▼

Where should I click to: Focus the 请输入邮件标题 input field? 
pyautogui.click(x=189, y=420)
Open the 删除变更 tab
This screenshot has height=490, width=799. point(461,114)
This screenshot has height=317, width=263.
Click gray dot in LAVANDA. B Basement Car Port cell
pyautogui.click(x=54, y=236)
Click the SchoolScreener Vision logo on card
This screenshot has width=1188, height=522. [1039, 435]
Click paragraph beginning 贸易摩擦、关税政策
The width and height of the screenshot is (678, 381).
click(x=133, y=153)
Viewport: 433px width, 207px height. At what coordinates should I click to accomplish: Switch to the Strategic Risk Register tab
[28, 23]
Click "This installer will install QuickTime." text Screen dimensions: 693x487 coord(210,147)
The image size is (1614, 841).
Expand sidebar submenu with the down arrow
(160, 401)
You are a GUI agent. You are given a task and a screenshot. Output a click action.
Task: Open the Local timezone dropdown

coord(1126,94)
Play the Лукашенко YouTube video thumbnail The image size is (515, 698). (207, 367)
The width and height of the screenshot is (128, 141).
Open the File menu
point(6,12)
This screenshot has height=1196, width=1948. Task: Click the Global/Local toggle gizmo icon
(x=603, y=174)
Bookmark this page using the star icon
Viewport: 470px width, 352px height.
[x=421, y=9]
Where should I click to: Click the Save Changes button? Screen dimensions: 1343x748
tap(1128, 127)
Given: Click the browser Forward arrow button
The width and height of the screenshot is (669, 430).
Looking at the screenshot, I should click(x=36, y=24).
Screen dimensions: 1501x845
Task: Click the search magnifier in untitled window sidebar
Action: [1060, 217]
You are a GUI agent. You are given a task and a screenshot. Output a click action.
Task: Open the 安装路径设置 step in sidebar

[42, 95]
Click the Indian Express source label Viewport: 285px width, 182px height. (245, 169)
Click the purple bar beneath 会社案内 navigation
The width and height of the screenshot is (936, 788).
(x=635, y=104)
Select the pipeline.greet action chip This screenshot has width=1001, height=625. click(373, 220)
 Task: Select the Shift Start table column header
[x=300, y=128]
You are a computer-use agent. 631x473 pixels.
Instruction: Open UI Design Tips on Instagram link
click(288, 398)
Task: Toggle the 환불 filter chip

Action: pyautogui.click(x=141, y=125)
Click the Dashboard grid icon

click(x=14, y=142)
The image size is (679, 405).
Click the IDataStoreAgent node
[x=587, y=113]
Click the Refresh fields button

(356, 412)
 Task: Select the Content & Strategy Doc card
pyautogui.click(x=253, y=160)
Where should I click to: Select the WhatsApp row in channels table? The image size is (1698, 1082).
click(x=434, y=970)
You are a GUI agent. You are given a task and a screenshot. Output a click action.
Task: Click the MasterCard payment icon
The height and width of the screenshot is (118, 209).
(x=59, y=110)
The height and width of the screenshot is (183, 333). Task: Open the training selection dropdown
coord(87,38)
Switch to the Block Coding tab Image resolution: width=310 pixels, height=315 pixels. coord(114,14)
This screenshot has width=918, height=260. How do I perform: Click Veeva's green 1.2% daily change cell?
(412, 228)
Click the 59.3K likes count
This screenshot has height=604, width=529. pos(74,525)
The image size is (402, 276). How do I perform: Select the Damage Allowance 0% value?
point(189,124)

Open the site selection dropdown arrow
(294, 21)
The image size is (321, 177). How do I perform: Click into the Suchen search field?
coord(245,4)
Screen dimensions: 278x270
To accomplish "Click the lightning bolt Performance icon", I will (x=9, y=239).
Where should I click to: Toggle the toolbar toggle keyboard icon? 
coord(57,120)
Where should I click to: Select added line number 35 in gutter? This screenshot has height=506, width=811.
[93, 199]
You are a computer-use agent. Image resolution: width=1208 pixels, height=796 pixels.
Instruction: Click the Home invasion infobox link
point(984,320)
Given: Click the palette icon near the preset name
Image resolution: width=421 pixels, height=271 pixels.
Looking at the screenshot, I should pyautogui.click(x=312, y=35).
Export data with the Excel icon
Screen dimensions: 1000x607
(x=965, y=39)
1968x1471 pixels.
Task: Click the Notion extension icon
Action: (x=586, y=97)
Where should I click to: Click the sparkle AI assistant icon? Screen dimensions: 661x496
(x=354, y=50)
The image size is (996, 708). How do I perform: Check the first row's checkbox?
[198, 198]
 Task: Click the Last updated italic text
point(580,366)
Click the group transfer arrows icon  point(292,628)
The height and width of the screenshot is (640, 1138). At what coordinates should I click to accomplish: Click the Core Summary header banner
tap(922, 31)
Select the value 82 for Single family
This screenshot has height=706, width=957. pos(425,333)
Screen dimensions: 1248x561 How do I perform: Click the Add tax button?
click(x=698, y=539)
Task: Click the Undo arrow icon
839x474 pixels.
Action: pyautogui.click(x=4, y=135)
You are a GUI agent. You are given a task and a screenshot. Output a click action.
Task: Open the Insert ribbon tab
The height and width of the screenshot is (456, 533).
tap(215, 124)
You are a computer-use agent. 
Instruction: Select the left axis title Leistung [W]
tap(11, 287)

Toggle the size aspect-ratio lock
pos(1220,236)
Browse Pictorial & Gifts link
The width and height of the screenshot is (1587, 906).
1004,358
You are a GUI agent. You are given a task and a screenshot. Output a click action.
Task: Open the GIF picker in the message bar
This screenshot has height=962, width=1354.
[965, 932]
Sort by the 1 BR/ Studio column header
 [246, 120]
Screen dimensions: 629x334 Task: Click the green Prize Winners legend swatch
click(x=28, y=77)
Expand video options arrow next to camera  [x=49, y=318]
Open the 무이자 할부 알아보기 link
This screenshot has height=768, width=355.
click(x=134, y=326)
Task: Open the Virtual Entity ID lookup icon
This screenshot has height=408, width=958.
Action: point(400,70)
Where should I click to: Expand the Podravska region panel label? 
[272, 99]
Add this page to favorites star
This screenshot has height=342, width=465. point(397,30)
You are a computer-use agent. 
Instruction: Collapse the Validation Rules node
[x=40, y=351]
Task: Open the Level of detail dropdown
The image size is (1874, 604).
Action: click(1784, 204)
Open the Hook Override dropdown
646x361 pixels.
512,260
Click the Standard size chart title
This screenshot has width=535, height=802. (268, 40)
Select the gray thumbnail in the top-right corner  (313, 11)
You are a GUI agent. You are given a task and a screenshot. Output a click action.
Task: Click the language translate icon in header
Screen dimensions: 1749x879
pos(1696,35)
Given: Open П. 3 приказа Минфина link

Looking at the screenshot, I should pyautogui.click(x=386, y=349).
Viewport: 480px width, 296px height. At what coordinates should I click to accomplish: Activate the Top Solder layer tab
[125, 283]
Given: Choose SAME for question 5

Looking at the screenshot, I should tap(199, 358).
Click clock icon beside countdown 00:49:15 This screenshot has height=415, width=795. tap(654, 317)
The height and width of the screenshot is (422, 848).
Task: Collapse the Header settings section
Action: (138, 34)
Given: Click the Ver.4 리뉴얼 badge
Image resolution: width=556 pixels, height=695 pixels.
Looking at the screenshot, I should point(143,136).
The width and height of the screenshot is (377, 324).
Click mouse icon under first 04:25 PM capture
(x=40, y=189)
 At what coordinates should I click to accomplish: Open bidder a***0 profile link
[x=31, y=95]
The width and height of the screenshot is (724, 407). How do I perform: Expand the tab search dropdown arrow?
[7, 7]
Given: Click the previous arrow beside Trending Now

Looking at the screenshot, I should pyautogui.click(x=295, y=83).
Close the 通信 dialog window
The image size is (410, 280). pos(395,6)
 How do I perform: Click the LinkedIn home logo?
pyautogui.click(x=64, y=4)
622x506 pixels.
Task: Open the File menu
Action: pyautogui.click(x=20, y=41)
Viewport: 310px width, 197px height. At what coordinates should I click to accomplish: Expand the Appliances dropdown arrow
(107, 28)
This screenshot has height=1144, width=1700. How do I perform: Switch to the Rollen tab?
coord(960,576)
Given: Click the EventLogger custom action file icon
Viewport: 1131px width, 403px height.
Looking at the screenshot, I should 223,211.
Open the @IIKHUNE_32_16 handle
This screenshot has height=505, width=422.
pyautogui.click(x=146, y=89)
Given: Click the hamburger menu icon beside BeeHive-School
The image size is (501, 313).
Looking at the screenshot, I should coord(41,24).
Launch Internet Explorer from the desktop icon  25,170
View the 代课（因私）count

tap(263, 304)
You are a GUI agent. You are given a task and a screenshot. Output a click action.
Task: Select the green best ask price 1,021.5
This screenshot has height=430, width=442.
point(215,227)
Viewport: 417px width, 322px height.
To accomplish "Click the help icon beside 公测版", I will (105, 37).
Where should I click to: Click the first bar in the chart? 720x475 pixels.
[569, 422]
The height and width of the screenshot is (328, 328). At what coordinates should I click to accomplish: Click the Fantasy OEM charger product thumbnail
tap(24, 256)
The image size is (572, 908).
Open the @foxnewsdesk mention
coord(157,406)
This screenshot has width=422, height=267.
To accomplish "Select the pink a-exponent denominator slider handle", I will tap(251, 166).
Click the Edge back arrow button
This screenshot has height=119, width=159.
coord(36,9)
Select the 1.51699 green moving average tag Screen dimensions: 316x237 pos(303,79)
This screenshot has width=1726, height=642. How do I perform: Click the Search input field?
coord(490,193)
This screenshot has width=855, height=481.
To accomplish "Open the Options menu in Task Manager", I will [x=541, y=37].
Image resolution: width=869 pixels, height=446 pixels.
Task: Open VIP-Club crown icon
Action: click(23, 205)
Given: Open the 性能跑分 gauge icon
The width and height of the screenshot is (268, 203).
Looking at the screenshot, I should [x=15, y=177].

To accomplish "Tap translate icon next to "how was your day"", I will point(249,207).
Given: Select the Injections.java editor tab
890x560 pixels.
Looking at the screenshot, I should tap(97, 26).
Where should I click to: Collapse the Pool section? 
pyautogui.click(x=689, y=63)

▲

What you are asked to do
Could you repeat the records verbatim from the very first line through the line containing "tap(1128, 127)", including both of those lines?

Task answer
Where should I click to: Focus the 请输入邮件标题 input field? 
pyautogui.click(x=189, y=420)
Open the 删除变更 tab
This screenshot has height=490, width=799. point(461,114)
This screenshot has height=317, width=263.
Click gray dot in LAVANDA. B Basement Car Port cell
pyautogui.click(x=54, y=236)
Click the SchoolScreener Vision logo on card
This screenshot has width=1188, height=522. [1039, 435]
Click paragraph beginning 贸易摩擦、关税政策
The width and height of the screenshot is (678, 381).
click(x=133, y=153)
Viewport: 433px width, 207px height. At what coordinates should I click to accomplish: Switch to the Strategic Risk Register tab
[28, 23]
Click "This installer will install QuickTime." text Screen dimensions: 693x487 coord(210,147)
The image size is (1614, 841).
Expand sidebar submenu with the down arrow
(160, 401)
You are a GUI agent. You are given a task and a screenshot. Output a click action.
Task: Open the Local timezone dropdown

coord(1126,94)
Play the Лукашенко YouTube video thumbnail The image size is (515, 698). (207, 367)
The width and height of the screenshot is (128, 141).
Open the File menu
point(6,12)
This screenshot has height=1196, width=1948. Task: Click the Global/Local toggle gizmo icon
(x=603, y=174)
Bookmark this page using the star icon
Viewport: 470px width, 352px height.
[x=421, y=9]
Where should I click to: Click the Save Changes button? Screen dimensions: 1343x748
tap(1128, 127)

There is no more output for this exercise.